"FPGAs -- A revolutionary technique for realizing high flexible FFT spectrometers at Bonn"
Bernd Klein;
In the last few years FGPAs (Field Programmable Gate Arrays) have become very popular for building fast and reconfigurable hardware. State of the art chips are built which consist of up to 96 dedicated 18-bit x 18-bit multipliers. These process more than 19 billion multiplications per second. This features makes it possible to implement real time FFTs with at least 1024 channels and a dynamic range of 26 bits, which ensures, that data is taken and processed continously and that the sensitivity of the spectrometer is much higher than currently used auto-correlators and AOSs.
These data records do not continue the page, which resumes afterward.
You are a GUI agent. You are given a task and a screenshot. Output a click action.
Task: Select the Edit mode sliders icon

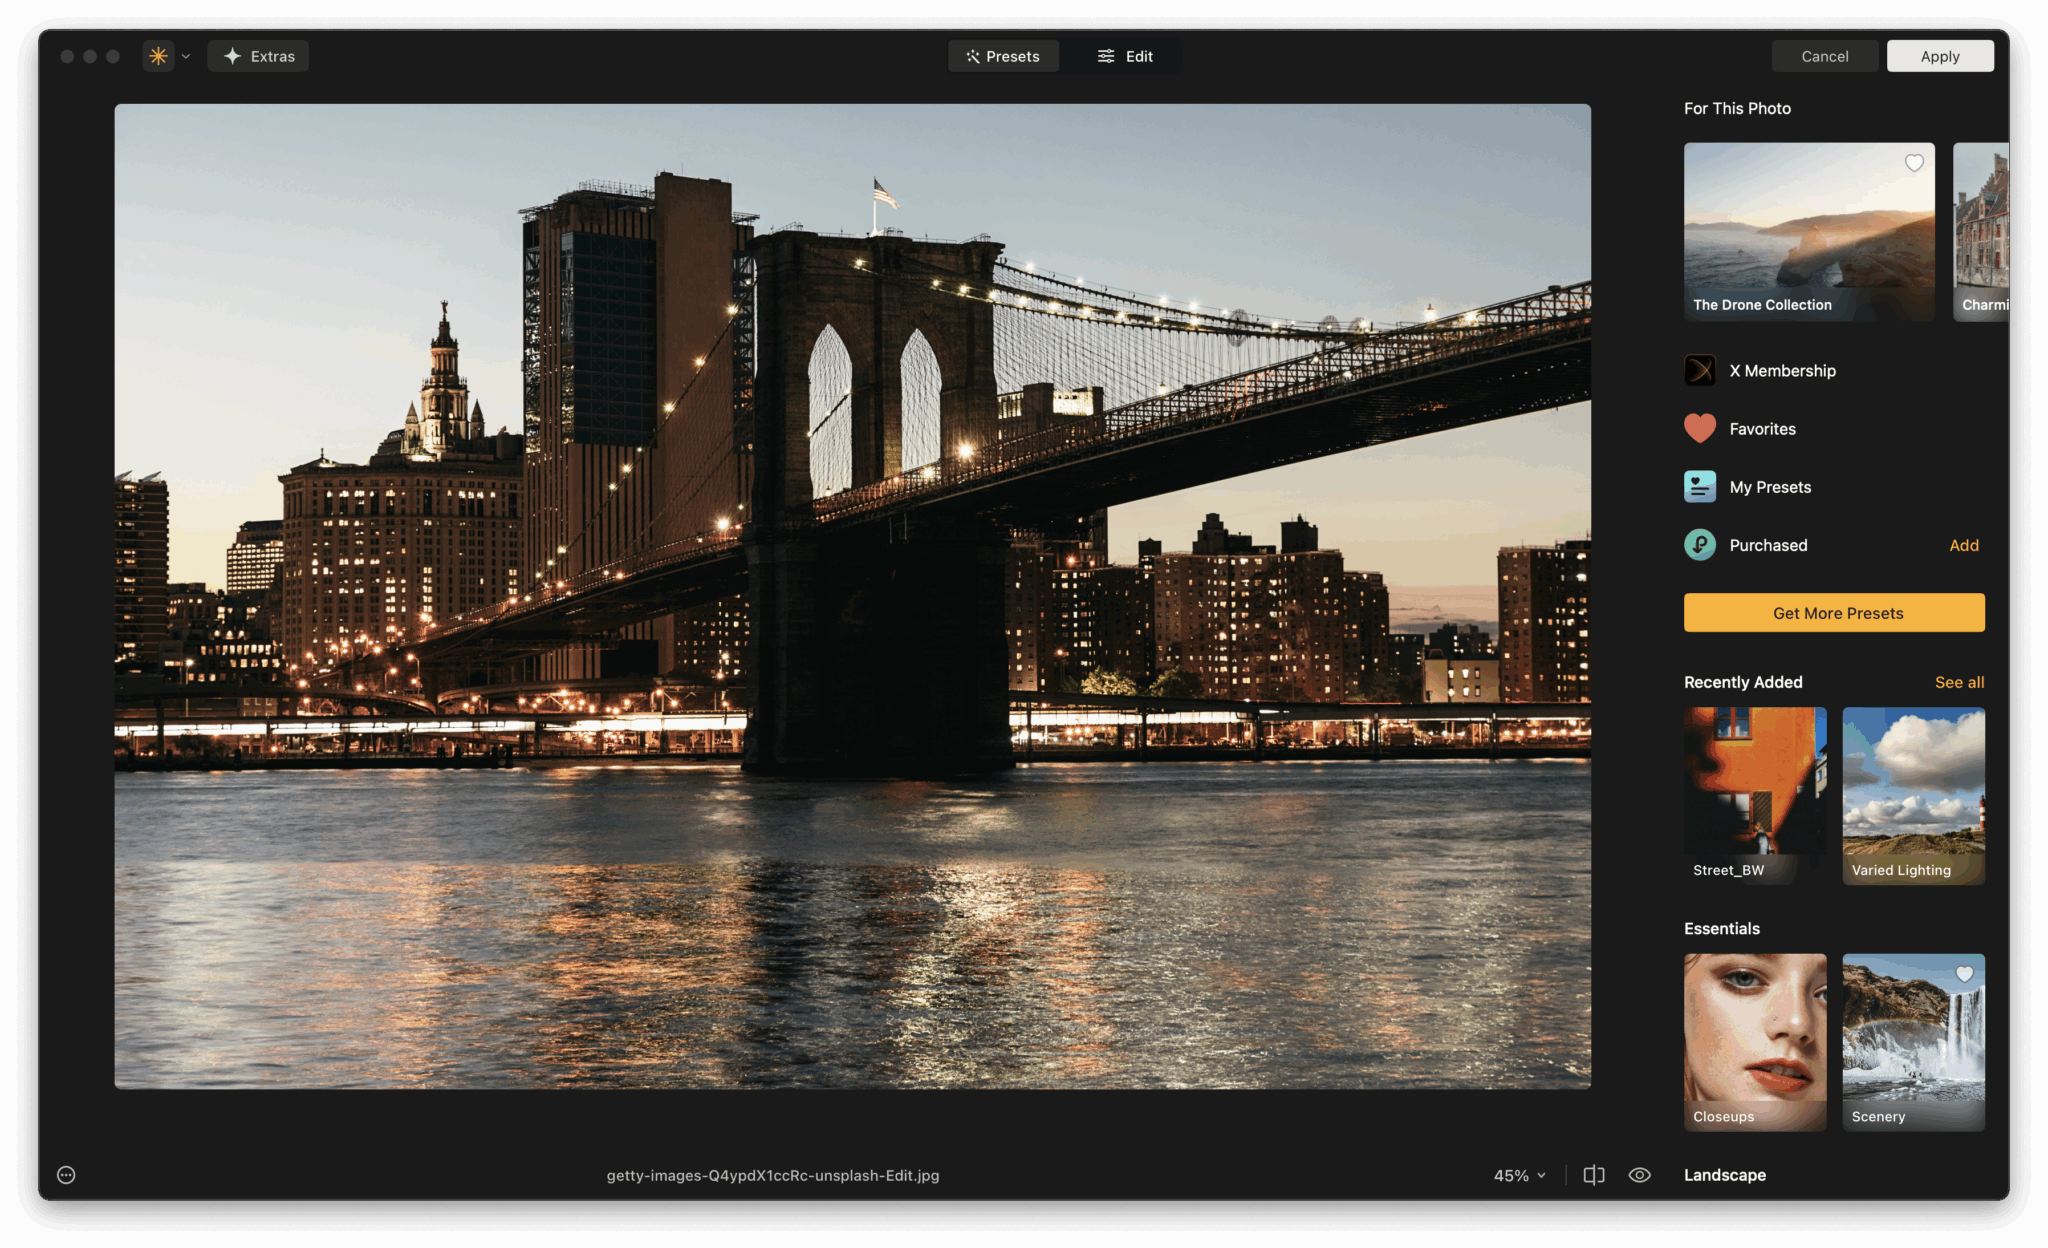coord(1104,56)
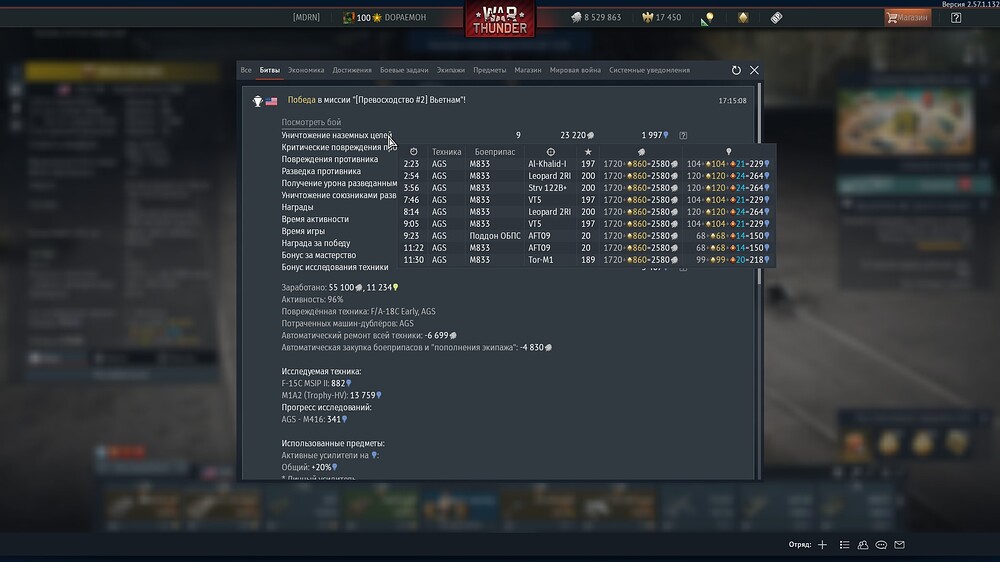1000x562 pixels.
Task: Expand the Уничтожение наземных целей row
Action: click(x=337, y=135)
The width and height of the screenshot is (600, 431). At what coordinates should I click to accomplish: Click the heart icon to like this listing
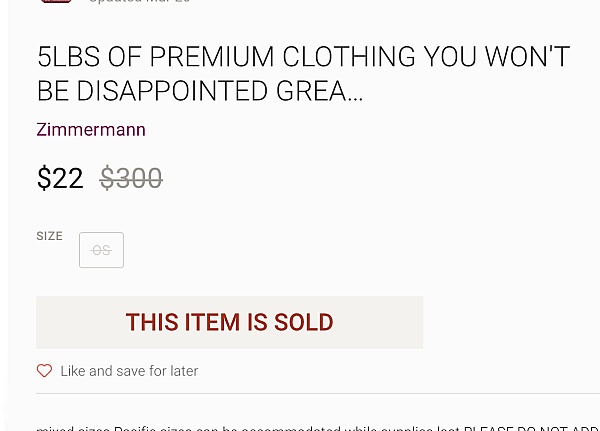pos(44,371)
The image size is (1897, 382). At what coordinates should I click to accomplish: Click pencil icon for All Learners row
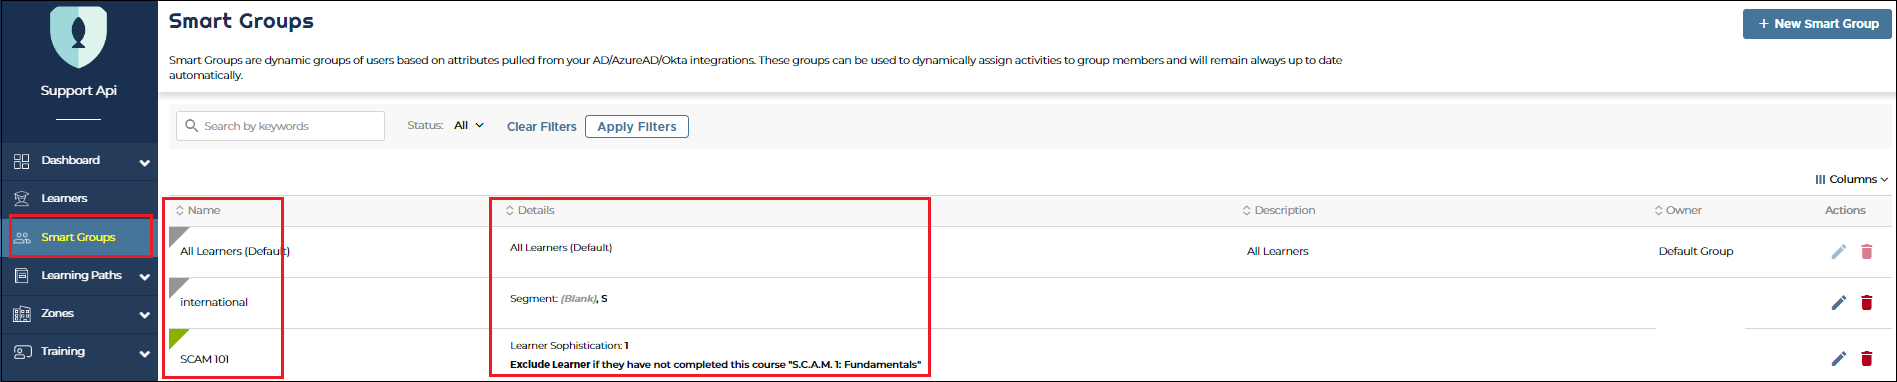(x=1838, y=251)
Because an FPGA can be configured by downloading an image file to it, maintenance, even via Internet, is very easy. In addition, upgrading to multiple receiver channels is straight forward once one channel has been set up.
In combination with fast and high resolution samplers (ADCs), as well as DDCs (Digital Down Converters) and a fast PCI communication, very fast and flexible spectrometers with a high resolution in both frequency and power domain can be built. By undersampling the signal, every IF band within the response range of the ADC can sampled directly. When using the DDCs, online tunable sub-bands can be observed with much higher frequency resolution. The power spectrum generated by the FFT can be pre-integrated in the FPGA to reduce PCI communication, but also read out in short time intervals.
First measurements show very stable baselines, and stability tests give an Allan time of 300 seconds or more. Expectedly the frequency linearity is better than 0.01 percent and the power linearity is around 1%.
Our presentation will conclude with a live demonstration of a prototype of this new kind of spectrometer.